Session Information
Session Type: Abstract Submissions (ACR)
Background/Purpose: Fibromyalgia (FM) is a chronic widespread pain disorder characterized by muscle tenderness, fatigue, poor sleep, and mood disturbance. Milnacipran is a dual serotonin-norepinephrine reuptake inhibitor FDA-approved for the treatment of this condition; however its clinical mechanism of action remains unknown. We used functional connectivity magnetic resonance imaging (fcMRI) to examine the effect of milnacipran on brain connectivity during evoked pressure pain.

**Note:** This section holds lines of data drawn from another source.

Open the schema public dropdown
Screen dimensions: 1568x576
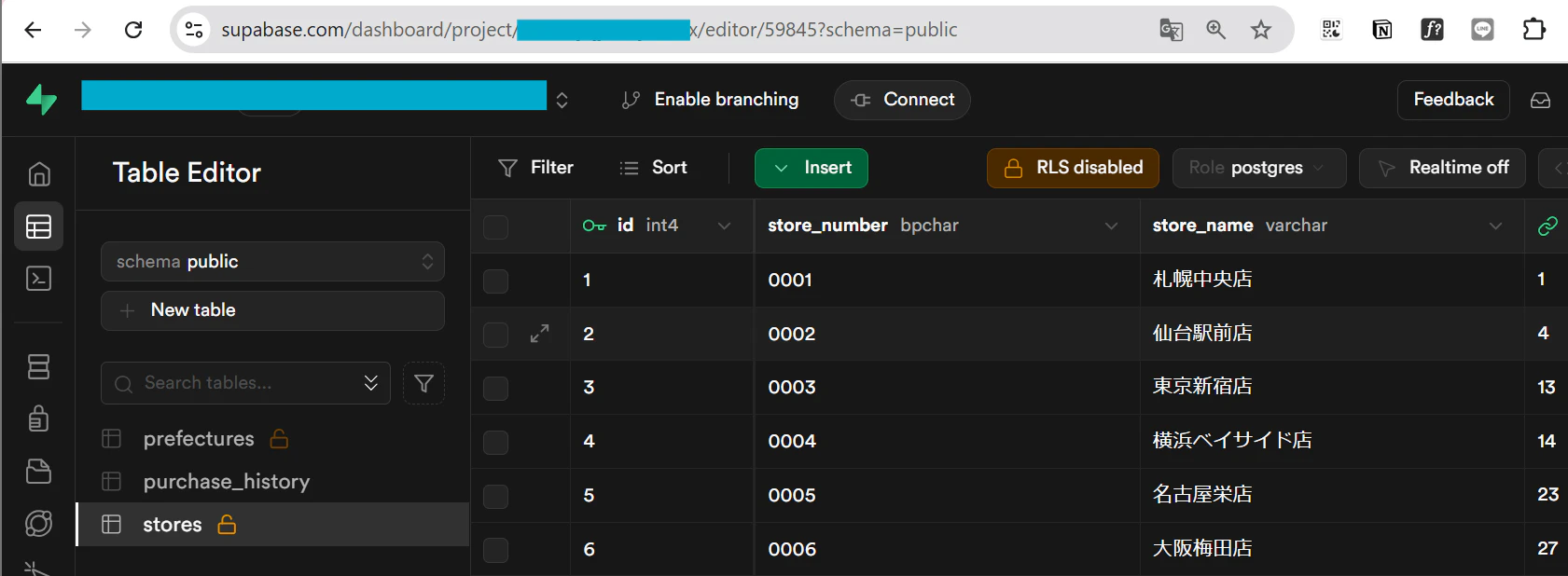tap(272, 262)
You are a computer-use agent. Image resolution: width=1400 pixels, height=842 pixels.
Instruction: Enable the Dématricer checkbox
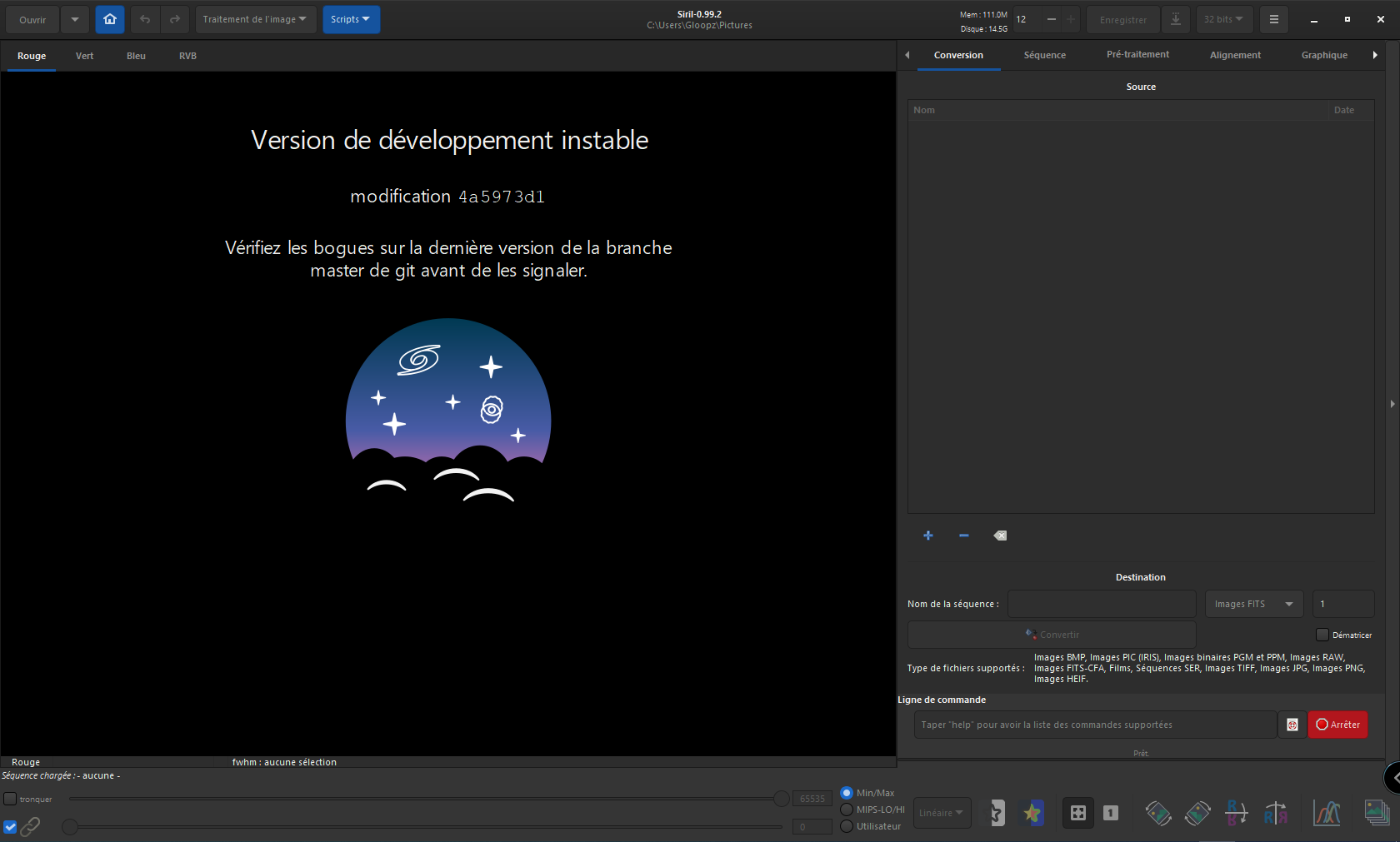[1322, 635]
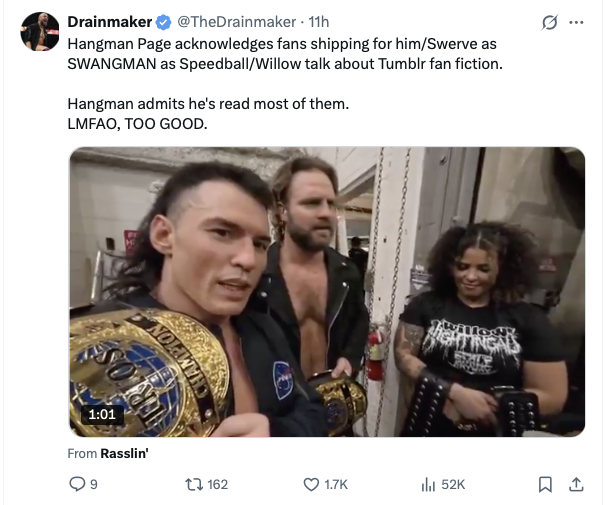Play the backstage video thumbnail
Screen dimensions: 614x505
click(327, 292)

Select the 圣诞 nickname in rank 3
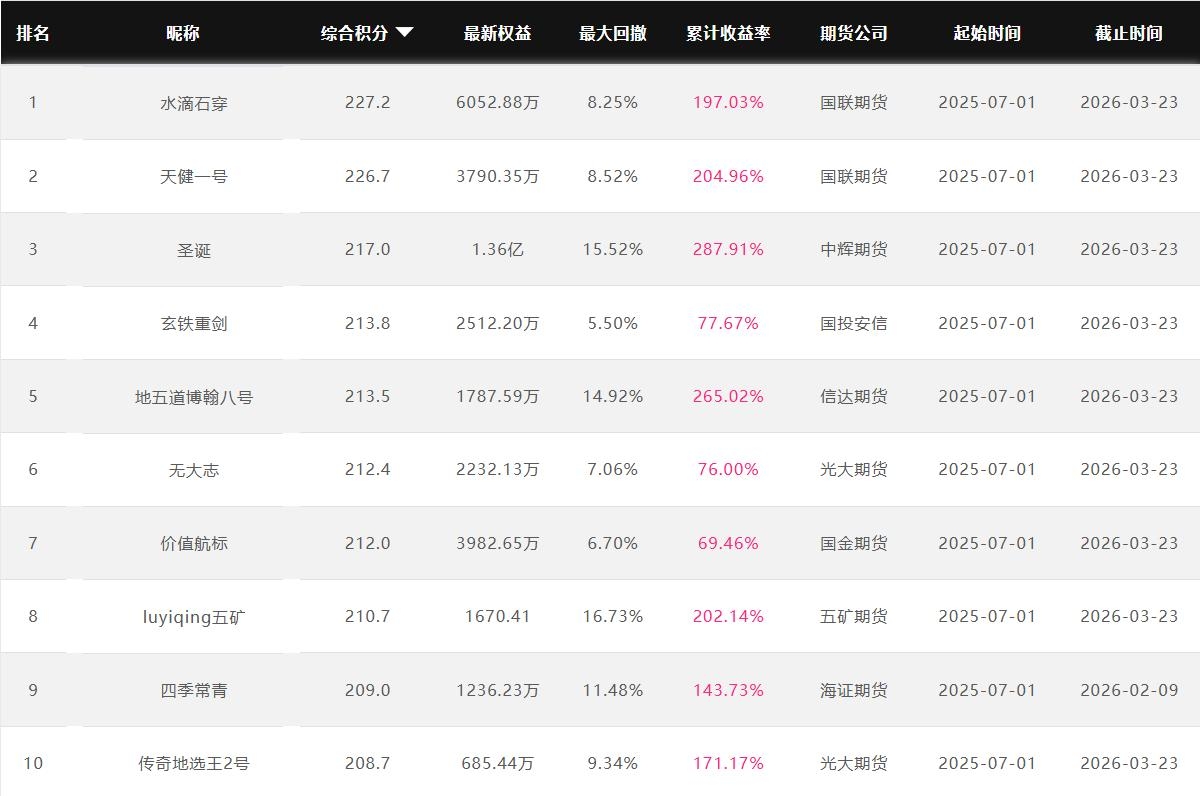(194, 250)
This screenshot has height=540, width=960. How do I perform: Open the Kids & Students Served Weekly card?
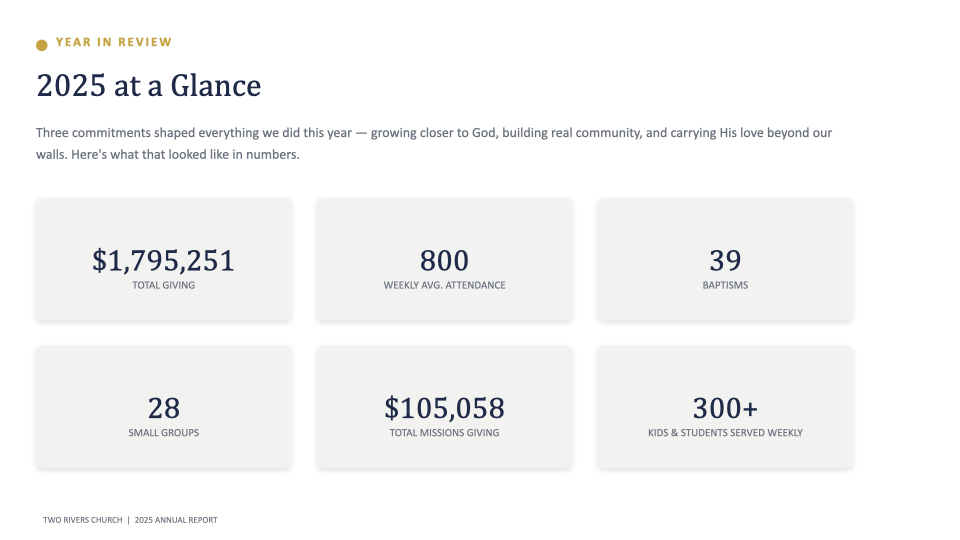(726, 407)
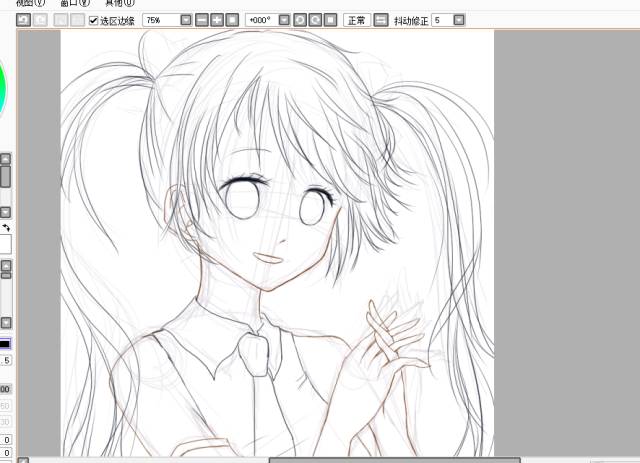The width and height of the screenshot is (640, 463).
Task: Click the swap colors arrows in the left panel
Action: click(7, 228)
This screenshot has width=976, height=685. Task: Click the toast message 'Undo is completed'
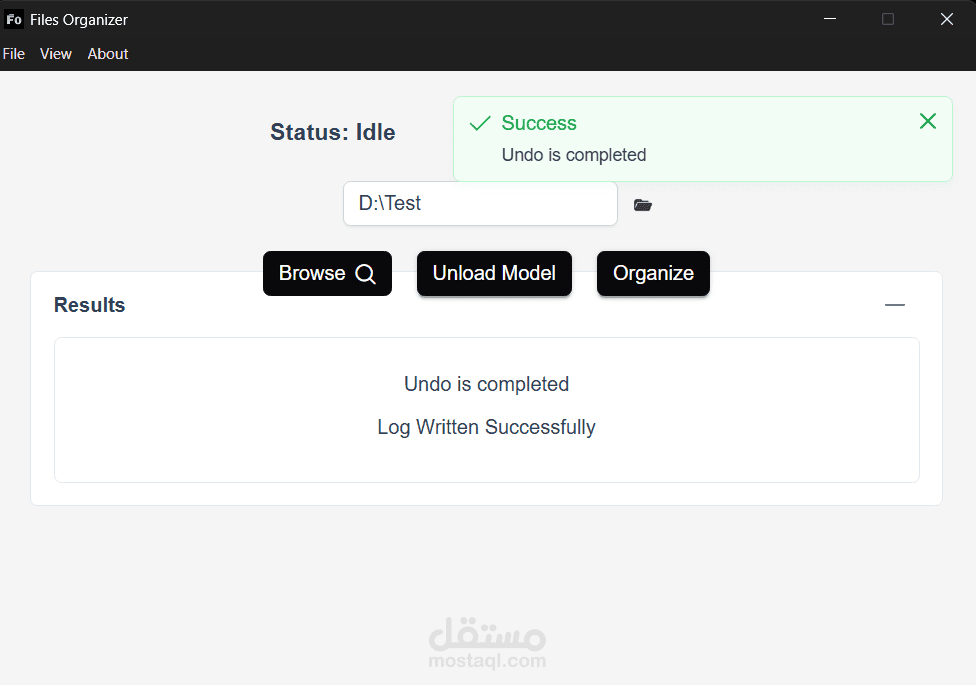[x=574, y=155]
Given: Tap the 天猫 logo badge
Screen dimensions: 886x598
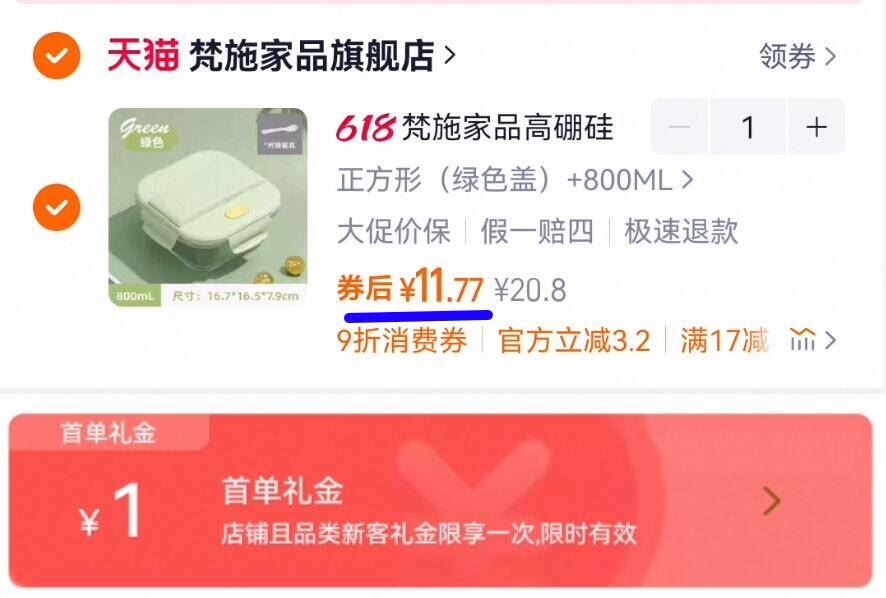Looking at the screenshot, I should (144, 55).

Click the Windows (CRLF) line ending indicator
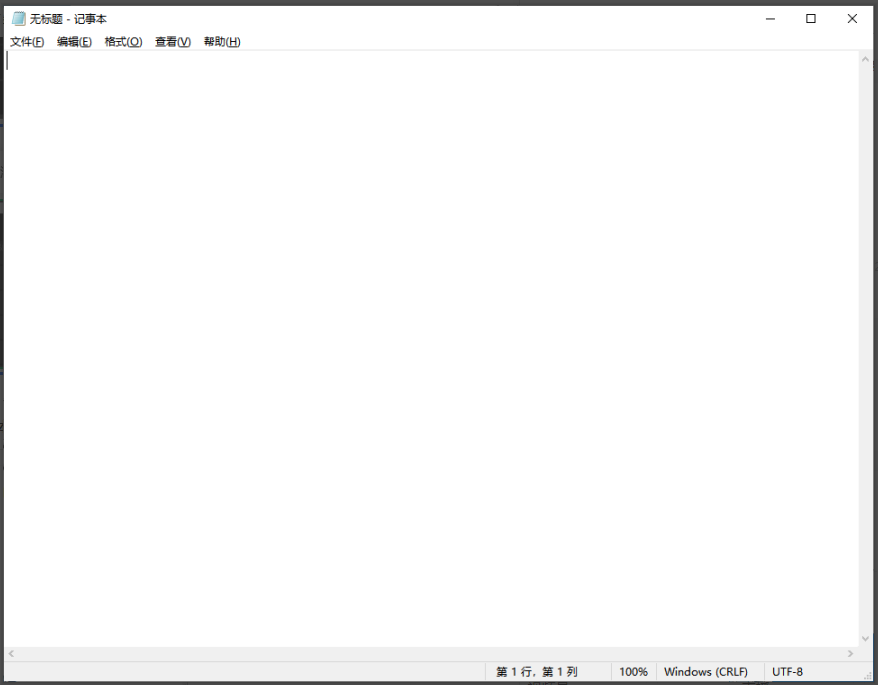point(707,671)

Methods: 13 patients with FM completed a randomized double-blind two-period cross-over study of milnacipran versus placebo. Each 7-week period (drug or placebo) was followed by a 14 day taper and washout. Prior to and following each period, all subjects underwent fcMRI during which pressure was applied to their thumbnail. Two pressure intensities were delivered in a pseudo-random sequence: an individually calibrated pressure evoking moderate pain (50 on a 100 point Numerical Rating Scale [NRS]) and an equal pressure across all subjects. All fcMRI data were preprocessed and analyzed using Statistical Parametric Mapping 5 and the CONN toolbox. Seed based functional connectivity analyses included three anterior cingulate cortex (ACC) and bilateral periaqueductal gray (PAG) regions. Paired t-test image comparisons were deemed significant at p<0.05 cluster level corrected. Pearson’s r values for connectivity were extracted and correlated with clinical pain from the Brief Pain Inventory (BPI) and “average evoked pain” acquired immediately after the fcMRI run (NRS) for placebo and drug treatments using SPSS 19.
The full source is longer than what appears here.